SUPPLIED TEXT
----------------------------------------
# Planing old wood a cheaper alternative?



## ScottKey (Jun 21, 2007)

I'm new to the forums, but I've been reading them quite a bit and I'm very happy to join this little community.

I am a young woodworker, but it's quickly become addicting (and its a very expensive addiction, especially for a college student).

I've been coniving, trying to cut some expenses, and I thought that I could buy a planer and plane down some old wood thus saving the expense of wood. After a few projects it seems like the planer would pay itself off. I have been trying to research it a bit and I know I have to be very careful to make sure any kind of metal is out of the wood (maybe by buying a metal detector).

Are there any pitfalls I'm not seeing? I've never actually used a planer, they seem magical. Take a nasty board and make it look fresh… for free!

Thanks for your help!

Scott


----------



## HandsOgold (Jun 9, 2007)

There are a lot of questions that have to be asked. Are you discussing a hand planer or table planer, which can be expensive. and of course quality counts (and costs.) What kind of boards do you believe you can get on the cheap? and what do you plan on using them for. Good quality old hardwood can cost more than current lumber. Do you wish to do small projects with exotoc wood? That is hard to find in "used" condition. It is probably easier to veneer particle board for a project than trying to prep reclaimed wood for such a project. I would try to get my stockpile of boards Before the planer.
----------------------------------------
DATASET RECORDS
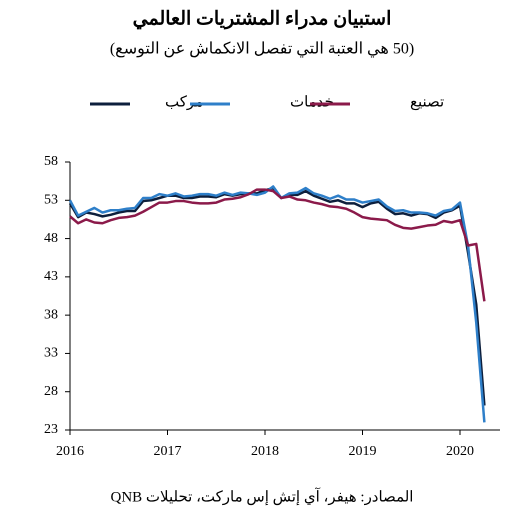 The width and height of the screenshot is (524, 532). What do you see at coordinates (184, 102) in the screenshot?
I see `legend-label: مركب` at bounding box center [184, 102].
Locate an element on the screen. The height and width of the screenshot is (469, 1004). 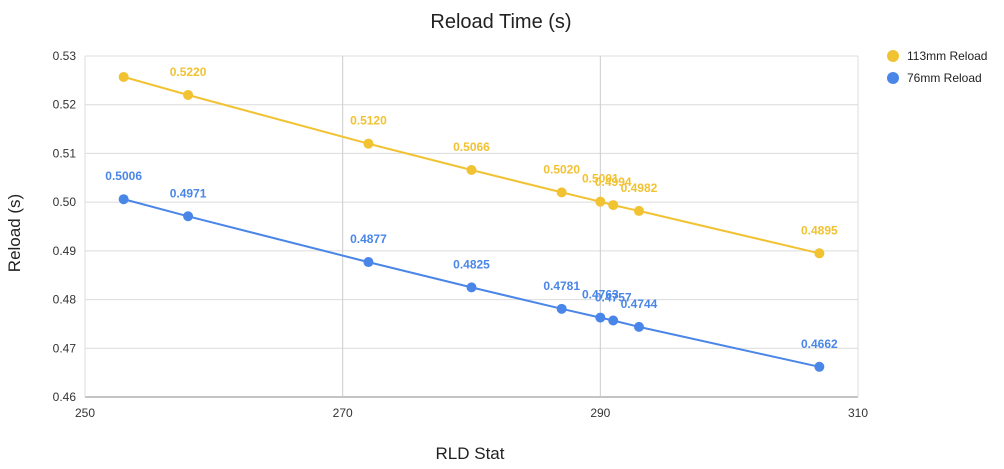
data-label: 0.4825 is located at coordinates (472, 264).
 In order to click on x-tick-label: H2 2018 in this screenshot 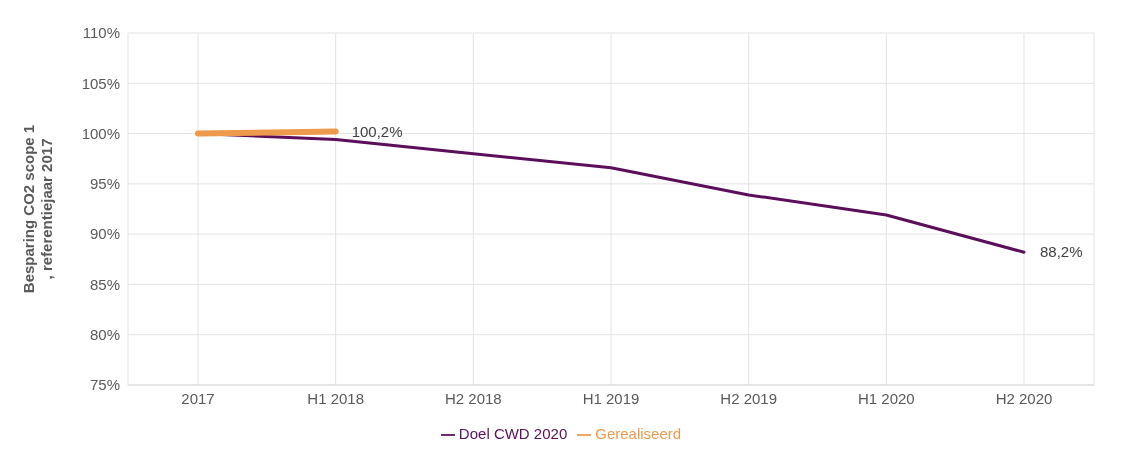, I will do `click(473, 398)`.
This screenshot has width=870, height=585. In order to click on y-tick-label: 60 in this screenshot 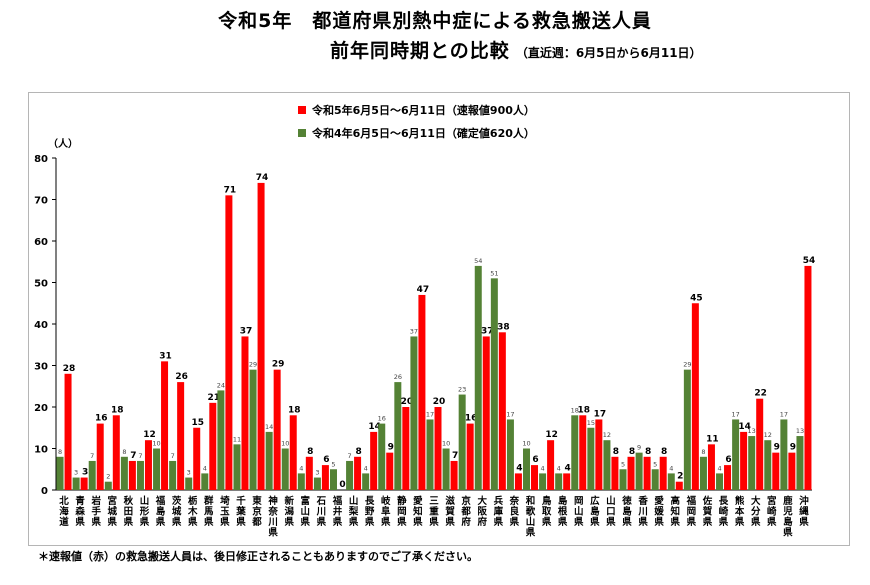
----------------------------------------
WHAT TO PRODUCE
Rewrite the forum thread starting with "Are there any" and going on through "(Jun 9, 2007)", replacing "planer" with "thicknesser".

PROBLEM SOLUTION
Are there any pitfalls I'm not seeing? I've never actually used a thicknesser, they seem magical. Take a nasty board and make it look fresh… for free!

Thanks for your help!

Scott


----------



## HandsOgold (Jun 9, 2007)